Last reviewed May 2026

Family Systems thinking

Murray Bowen and family-systems literature (widely-taught)

PsychologyGlobal

How we use it: Help users notice repeated family patterns and their own part in the loop, without blaming.

Wording we use

  • This looks like a pattern that repeats — where do you usually step in?
  • You can change your move in the dance, even if others don't.

Wording we avoid

  • ×Your family is dysfunctional
  • ×This diagnoses your family

Pattern reflection only. Abuse, control, or violence is never a 'pattern to manage' — it needs real help.

Last reviewed May 2026

Conflict-resolution methods

Interest-based negotiation (Fisher & Ury) and de-escalation practice

PsychologyGlobal

How we use it: De-escalate, separate people from the problem, and move toward interests and options.

──────────

WHAT YOU NEED TO DO
(a) Translate this sentence from the guidance text into Spanish: "You can change your move in the dance, even if others don't."
(b) According to the guidance text, what do abuse, control, or violence need instead of being treated as a pattern to manage?

──────────

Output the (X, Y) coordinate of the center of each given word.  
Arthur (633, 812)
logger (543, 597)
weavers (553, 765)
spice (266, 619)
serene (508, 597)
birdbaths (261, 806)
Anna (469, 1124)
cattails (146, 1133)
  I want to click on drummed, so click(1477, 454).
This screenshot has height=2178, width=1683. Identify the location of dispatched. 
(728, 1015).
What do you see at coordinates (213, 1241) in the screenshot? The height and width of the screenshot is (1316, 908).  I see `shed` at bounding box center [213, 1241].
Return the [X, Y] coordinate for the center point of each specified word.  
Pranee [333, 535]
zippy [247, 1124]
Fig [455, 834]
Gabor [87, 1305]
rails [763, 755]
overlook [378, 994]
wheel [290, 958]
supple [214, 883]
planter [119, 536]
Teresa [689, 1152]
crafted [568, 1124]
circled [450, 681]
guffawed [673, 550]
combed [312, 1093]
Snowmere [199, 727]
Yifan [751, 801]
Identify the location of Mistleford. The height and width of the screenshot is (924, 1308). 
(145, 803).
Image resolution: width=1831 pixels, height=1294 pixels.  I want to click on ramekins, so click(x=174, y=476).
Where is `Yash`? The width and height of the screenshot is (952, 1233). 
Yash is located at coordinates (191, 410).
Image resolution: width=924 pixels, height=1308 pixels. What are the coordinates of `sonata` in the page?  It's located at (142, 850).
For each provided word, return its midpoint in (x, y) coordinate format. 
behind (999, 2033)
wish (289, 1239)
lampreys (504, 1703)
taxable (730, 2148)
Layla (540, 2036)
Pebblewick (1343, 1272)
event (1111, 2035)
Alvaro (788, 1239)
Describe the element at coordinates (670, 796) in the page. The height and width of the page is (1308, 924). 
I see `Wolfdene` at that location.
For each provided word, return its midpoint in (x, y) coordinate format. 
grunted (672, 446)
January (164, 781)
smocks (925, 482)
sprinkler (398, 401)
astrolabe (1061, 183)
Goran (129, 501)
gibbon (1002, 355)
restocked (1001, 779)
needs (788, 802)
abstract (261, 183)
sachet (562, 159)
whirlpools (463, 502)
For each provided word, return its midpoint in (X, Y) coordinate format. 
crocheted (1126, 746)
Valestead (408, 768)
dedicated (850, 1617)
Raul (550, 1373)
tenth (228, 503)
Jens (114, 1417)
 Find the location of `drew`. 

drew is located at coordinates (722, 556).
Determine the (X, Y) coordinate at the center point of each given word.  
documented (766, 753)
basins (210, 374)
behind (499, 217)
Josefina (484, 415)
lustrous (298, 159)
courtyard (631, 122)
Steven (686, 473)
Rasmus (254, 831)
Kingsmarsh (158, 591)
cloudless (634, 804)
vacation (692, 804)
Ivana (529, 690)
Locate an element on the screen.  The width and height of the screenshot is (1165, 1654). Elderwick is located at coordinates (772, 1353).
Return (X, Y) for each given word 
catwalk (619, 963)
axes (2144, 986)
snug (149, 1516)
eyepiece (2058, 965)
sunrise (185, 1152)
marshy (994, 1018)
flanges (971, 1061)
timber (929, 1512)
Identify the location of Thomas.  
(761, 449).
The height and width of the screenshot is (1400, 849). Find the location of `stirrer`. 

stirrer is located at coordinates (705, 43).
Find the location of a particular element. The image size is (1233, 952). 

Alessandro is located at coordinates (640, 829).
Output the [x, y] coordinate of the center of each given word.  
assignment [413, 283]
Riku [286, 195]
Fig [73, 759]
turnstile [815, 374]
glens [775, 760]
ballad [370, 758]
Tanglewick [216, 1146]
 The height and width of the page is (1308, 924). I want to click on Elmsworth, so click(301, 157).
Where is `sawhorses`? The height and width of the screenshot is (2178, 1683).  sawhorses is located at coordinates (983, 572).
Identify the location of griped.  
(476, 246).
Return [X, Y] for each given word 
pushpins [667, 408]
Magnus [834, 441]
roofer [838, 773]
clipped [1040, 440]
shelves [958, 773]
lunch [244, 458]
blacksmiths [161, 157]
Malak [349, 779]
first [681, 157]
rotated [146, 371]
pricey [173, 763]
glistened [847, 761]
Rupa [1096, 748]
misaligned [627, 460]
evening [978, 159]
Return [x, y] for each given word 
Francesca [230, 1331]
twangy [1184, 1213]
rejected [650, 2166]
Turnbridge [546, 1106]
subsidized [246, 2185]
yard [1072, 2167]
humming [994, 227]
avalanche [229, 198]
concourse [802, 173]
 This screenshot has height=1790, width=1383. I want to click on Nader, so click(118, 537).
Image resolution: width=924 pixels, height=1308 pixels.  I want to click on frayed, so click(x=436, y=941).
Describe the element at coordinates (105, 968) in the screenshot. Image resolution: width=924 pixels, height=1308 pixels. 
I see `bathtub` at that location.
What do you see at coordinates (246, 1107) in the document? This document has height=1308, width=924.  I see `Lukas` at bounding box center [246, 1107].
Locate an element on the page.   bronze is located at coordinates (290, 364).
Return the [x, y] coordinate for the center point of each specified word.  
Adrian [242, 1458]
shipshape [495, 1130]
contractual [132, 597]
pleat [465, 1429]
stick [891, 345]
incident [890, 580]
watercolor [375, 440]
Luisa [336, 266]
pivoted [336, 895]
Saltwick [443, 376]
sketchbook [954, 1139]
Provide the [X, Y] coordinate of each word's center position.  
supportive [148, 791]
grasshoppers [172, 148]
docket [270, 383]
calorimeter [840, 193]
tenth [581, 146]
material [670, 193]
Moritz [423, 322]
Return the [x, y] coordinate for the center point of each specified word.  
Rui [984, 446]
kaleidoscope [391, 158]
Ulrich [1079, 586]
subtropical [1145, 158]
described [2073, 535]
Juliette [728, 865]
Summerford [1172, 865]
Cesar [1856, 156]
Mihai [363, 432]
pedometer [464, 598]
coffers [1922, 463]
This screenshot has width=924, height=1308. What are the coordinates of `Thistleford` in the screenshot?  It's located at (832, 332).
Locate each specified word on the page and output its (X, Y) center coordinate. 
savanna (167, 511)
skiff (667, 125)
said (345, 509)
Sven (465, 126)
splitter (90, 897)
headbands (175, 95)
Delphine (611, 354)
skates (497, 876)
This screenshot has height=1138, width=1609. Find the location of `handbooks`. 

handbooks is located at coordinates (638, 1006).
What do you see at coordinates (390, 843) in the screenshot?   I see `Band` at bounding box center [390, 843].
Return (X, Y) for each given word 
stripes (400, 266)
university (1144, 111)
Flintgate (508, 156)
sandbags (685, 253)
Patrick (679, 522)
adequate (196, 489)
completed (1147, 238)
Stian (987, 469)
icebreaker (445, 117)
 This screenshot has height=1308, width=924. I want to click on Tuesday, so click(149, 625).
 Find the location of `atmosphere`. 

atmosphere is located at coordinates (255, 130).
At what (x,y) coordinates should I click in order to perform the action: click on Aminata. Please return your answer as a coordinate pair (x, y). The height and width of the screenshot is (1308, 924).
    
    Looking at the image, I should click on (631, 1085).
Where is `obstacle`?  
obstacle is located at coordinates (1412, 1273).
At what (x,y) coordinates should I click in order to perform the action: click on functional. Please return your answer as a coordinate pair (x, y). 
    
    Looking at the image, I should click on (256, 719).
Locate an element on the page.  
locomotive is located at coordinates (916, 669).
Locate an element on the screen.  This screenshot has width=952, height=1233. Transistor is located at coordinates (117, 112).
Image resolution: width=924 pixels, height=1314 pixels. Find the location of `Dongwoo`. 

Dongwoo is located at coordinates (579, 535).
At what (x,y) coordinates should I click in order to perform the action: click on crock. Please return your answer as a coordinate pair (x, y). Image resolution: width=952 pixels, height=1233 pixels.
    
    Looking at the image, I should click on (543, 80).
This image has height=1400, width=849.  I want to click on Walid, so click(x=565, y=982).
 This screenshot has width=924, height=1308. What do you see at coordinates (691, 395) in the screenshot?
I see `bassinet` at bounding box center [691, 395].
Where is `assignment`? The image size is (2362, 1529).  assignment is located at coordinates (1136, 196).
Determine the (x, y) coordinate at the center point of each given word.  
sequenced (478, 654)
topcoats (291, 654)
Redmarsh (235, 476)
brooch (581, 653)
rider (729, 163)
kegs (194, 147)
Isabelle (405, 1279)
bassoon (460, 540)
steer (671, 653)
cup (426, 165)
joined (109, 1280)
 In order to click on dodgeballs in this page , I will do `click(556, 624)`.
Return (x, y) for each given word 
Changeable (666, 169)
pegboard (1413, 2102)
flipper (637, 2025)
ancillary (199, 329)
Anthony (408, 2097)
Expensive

──────────

RESULTS FOR EACH TASK
(a) Puedes cambiar tu paso en el baile, aunque los demás no lo hagan.

(b) Real help.